You see, in Kansas we dealt with our trouble. "We mopped up our mess." Kansas citizens educated themselves, saw the mistake, and corrected it. Kansans did not figure it out in time to keep from narrowly re-electing Sam Brownback in 2014. By 2016, though, Kansans were upset enough to change the Legislature and give the tax experiment the big boot.
To be sure, much work remains to bring Kansas back to financial health. And while surveys show that a large majority of Kansans now believe our tax cuts were wrongheaded, not everyone owns up. Note, for example, our out-of-touch congressional delegation casting votes for the U.S. tax plan. Or the hometown Koch-funded Kansas chapter of Americans for Prosperity spending a million dollars to mail Kansans mega-numbers of postcards bashing legislators who successfully voted to reverse the Brownback tax plan.
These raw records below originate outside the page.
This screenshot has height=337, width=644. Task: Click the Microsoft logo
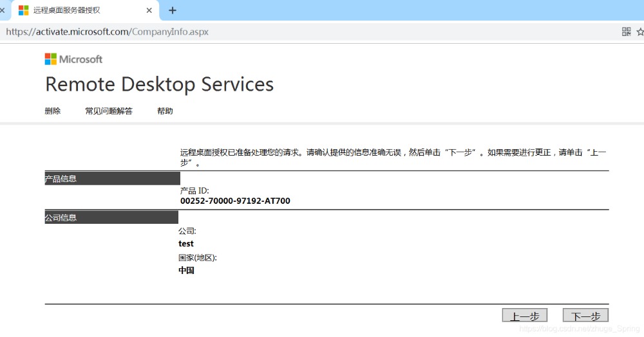[x=73, y=59]
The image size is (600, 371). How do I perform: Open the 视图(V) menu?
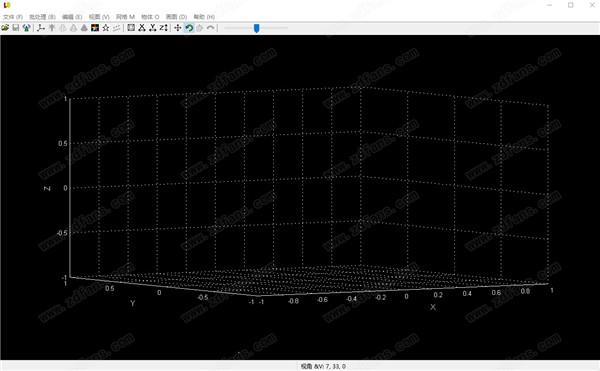(x=99, y=17)
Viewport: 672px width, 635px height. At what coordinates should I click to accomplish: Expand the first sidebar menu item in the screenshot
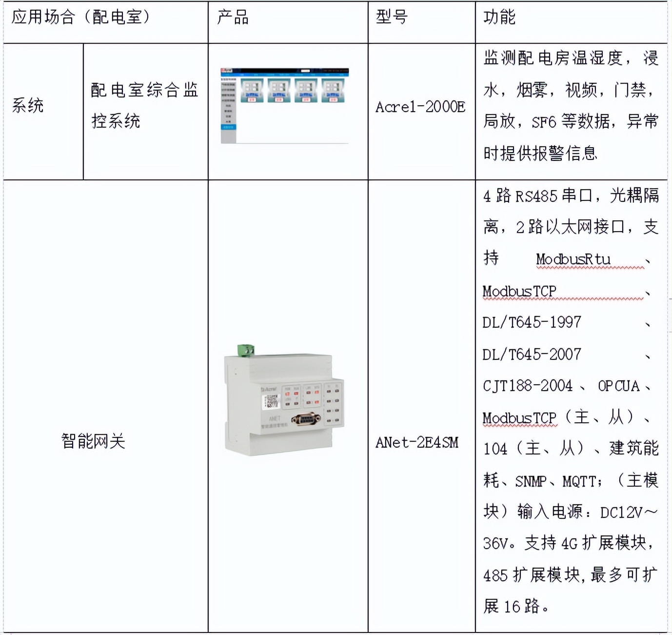(x=229, y=85)
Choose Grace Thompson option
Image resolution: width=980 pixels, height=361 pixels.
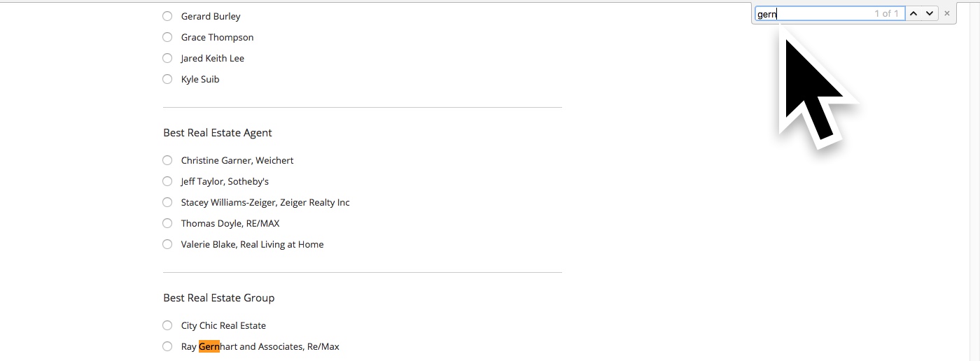point(167,37)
Even so, our hard-won experience and newly-achieved turnaround allow us to offer lessons:
First, tax cuts don't pay for themselves. The revenue loss from the Kansas tax cuts was steep, immediately throwing the state budget badly out of balance. The U.S. tax cut plan will add more than a trillion dollars to the national debt and threaten Social Security and Medicare, just as the Kansas plan threatened public education and highways.
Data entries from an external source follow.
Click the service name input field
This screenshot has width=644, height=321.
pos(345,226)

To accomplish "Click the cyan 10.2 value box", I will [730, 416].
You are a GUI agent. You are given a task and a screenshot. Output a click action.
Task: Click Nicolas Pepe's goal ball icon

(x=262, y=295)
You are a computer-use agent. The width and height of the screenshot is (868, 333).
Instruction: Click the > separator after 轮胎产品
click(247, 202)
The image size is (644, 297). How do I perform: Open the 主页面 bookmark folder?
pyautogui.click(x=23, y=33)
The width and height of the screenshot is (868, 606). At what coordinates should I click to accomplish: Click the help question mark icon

Second, tax cuts for the wealthy don't trickle down. The Kansas plan primarily cut taxes for the wealthiest, while lower-income Kansans ended up paying more. Promised new jobs never arrived. Likewise, corporations and people with substantial "pass through" income benefit most from the national plan.
Finally, and more hopefully, rotten tax policy can be corrected by an engaged citizenry working together in a bipartisan way.
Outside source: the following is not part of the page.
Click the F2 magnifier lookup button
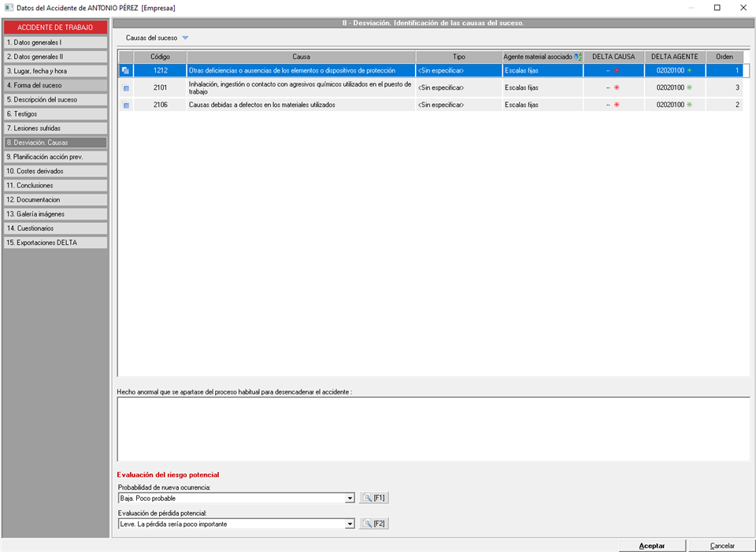Image resolution: width=756 pixels, height=552 pixels. pos(374,524)

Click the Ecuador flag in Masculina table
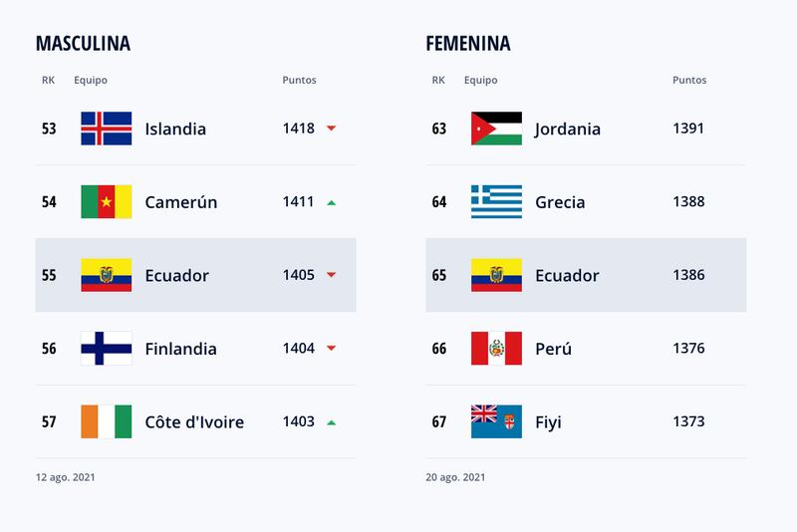point(107,275)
But alas, it looks like the U.S. will pay little heed to Kansas's lessons. The die appears cast. Just don't ever say one more derogatory thing about Kansas.
Kansas is a special state and a fine place to live. The prairie is beautiful. We place high value on public education. Kansans are friendly and hard-working. And practical. Deep down we know we have to have enough income to balance our budget and pay for the quality of life we value. We lost that balanced approach during our tax experiment, but we got it back.
Best wishes to the United States.
—Duane Goossen formerly served 12 years as Kansas Budget Director.